Bem municiado ideologicamente, e com a certeza de que Deus, se existisse, o perdoaria, e o salvaria de sofrimentos infinitos, vestiu-se mais uma vez, agora pela última vez. Pôs seu casaco de couro, para disfarçar o que estava preso a seu corpo e partiu para o centro da cidade. O que ele faria nas próximas horas era dar um grito, um estrondoso grito, e este grito o mundo inteiro ouviria, em condoída reflexão e silêncio. O momento era propício: ele nunca tivera tanta convicção e seu país nunca fora tão maltratado, tão desmoralizado por suas imundas e degeneradas elites. Reinava um cinismo absoluto, um egoísmo que estava conduzindo o Brasil à beira do precipício, à uma guerra civil, mas era uma guerra onde só os filhos dos pobres morriam. Se era pra ser guerra, ele iniciaria uma guerra justa: uma guerra dos despossuídos contra os senhores do Capital. Ele já tinha decidido: iria lançar a primeira bomba, apenas a primeira de um feroz ataque das forças revolucionárias, pensava ele, para que enfim o brasileiro tivesse seu país de novo para si, para que enfim o Brasil tivesse seu povo de novo para si. Ele estava prestes a lançar uma bomba e ela ia machucar muita gente, mas também ia incentivar, encorajar muitos jovens corações e mentes a pensar, a agir, a se organizar, a exigir seus direitos, a lutar pelo seu povo, pelo seu país, pelo mundo, pela humanidade.
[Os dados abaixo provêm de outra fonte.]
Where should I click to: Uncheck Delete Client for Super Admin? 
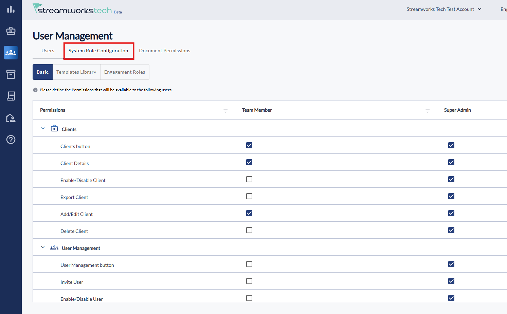tap(451, 230)
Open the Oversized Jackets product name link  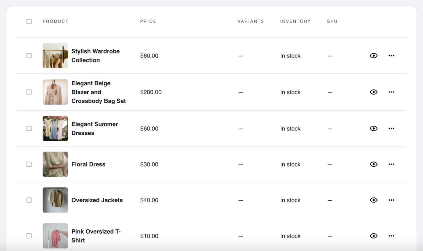[x=97, y=200]
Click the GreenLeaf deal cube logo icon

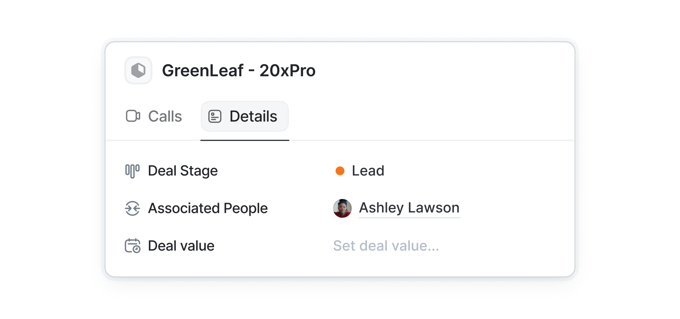coord(138,71)
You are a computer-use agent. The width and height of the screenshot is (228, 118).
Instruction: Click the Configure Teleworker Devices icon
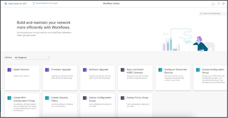click(160, 70)
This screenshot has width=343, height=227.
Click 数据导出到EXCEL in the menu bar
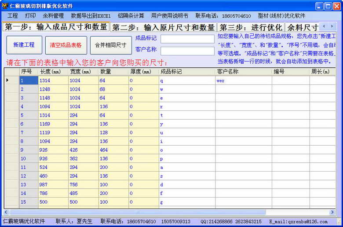point(91,15)
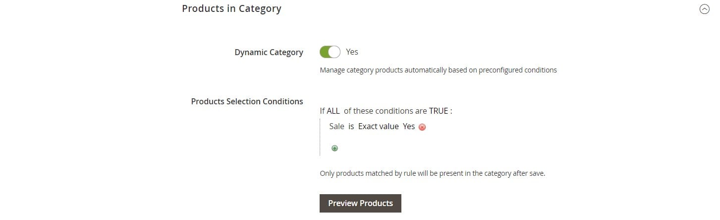Change the TRUE condition value dropdown
The image size is (720, 220).
(x=438, y=111)
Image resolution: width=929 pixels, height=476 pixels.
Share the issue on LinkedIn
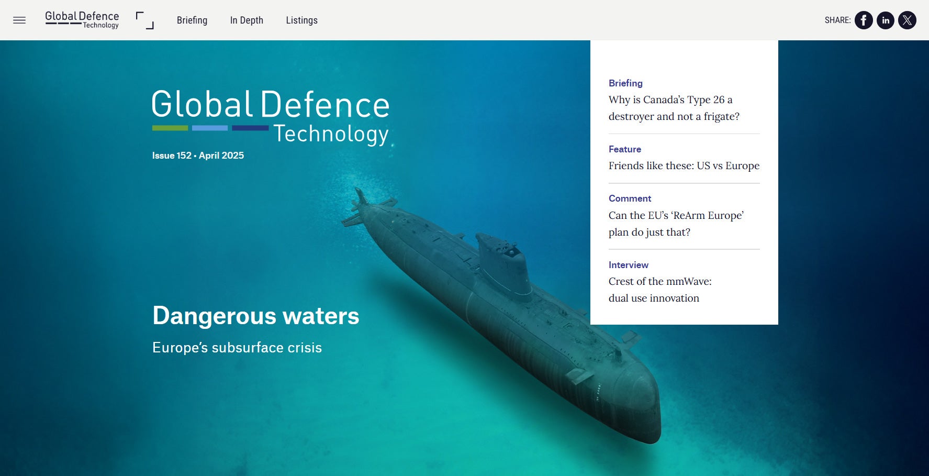click(x=886, y=20)
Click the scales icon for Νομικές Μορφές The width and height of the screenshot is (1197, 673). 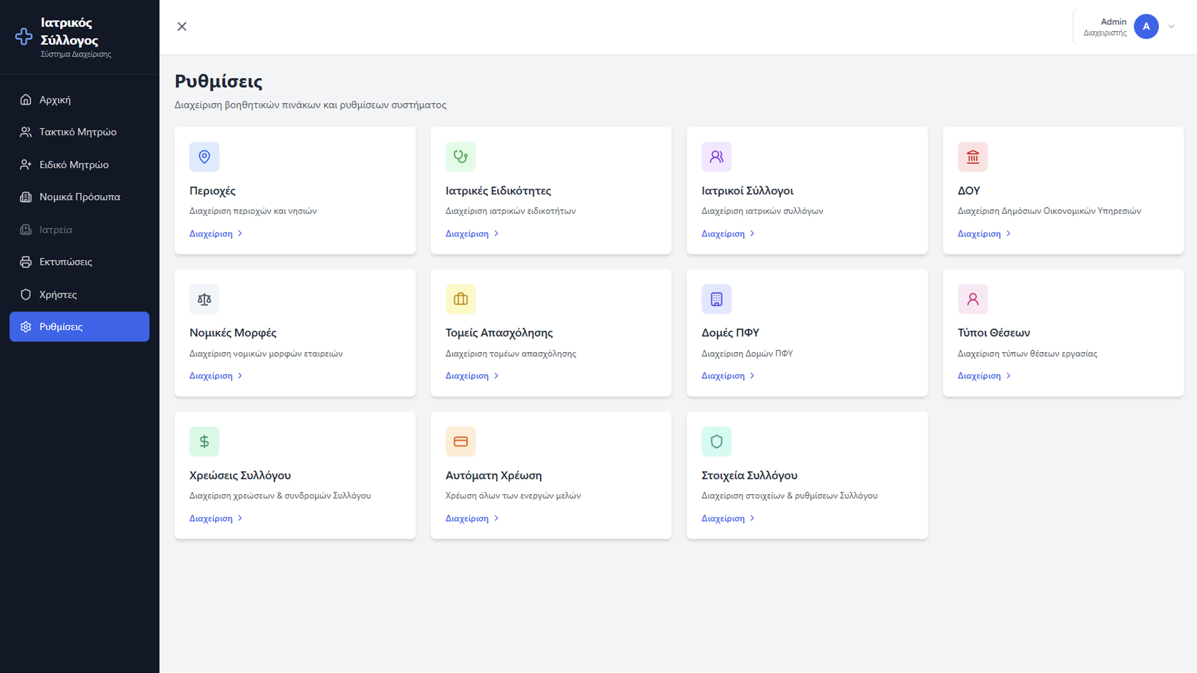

A noite já tinha caído. A praça estava lotada. Mais de 1 milhão de pessoas reunidas. Era um evento contra a corrupção que corroía o país, mas tinha também discursos contra a desigualdade social e denuncia dos crimes do capitalismo. Ele fora com um grupo de amigos, mas separou-se deles propositadamente, para que seu plano tivesse mais chances de operar como ele planejara. Dirigiu-se à frente do palco onde discursavam políticos, jornalistas, intelectuais. Havia repórteres e câmeras de televisão cobrindo o evento, do seu país e de países de todos os quadrantes do mundo. Estava na hora. Ele abriu o casaco e calmamente retirou de debaixo dele um objeto, o que era?, abriu-o e derramou seu conteúdo, encharcou-se todo, depois pôs a mão no bolso, tirou algo, o que era? um isqueiro!, parou alguns segundos, se despedindo, acendeu o isqueiro e ateou fogo sobre si mesmo. Morreu carbonizado. Foi o primeiro caso no Brasil: um ativista político que ateava fogo em seu próprio corpo, como forma de protesto. Para não parecer apenas um ato de loucura e desespero, ele enviou mais de cem páginas de análise política e econômica sobre o Brasil e sobre o mundo, com centenas de dados estatísticos e referências a pensadores e teorias, para diversos amigos, professores, estações de rádio e sítios de televisões e revistas na internet. Ele queria que todos entedessem bem os motivos de um rapaz de 25 anos, promissor e apaixonado, ter se imolado! Imolou-se porque não podia mais suportar a torpeza, a degradação, o opróbrio que tomavam conta da civilização humana!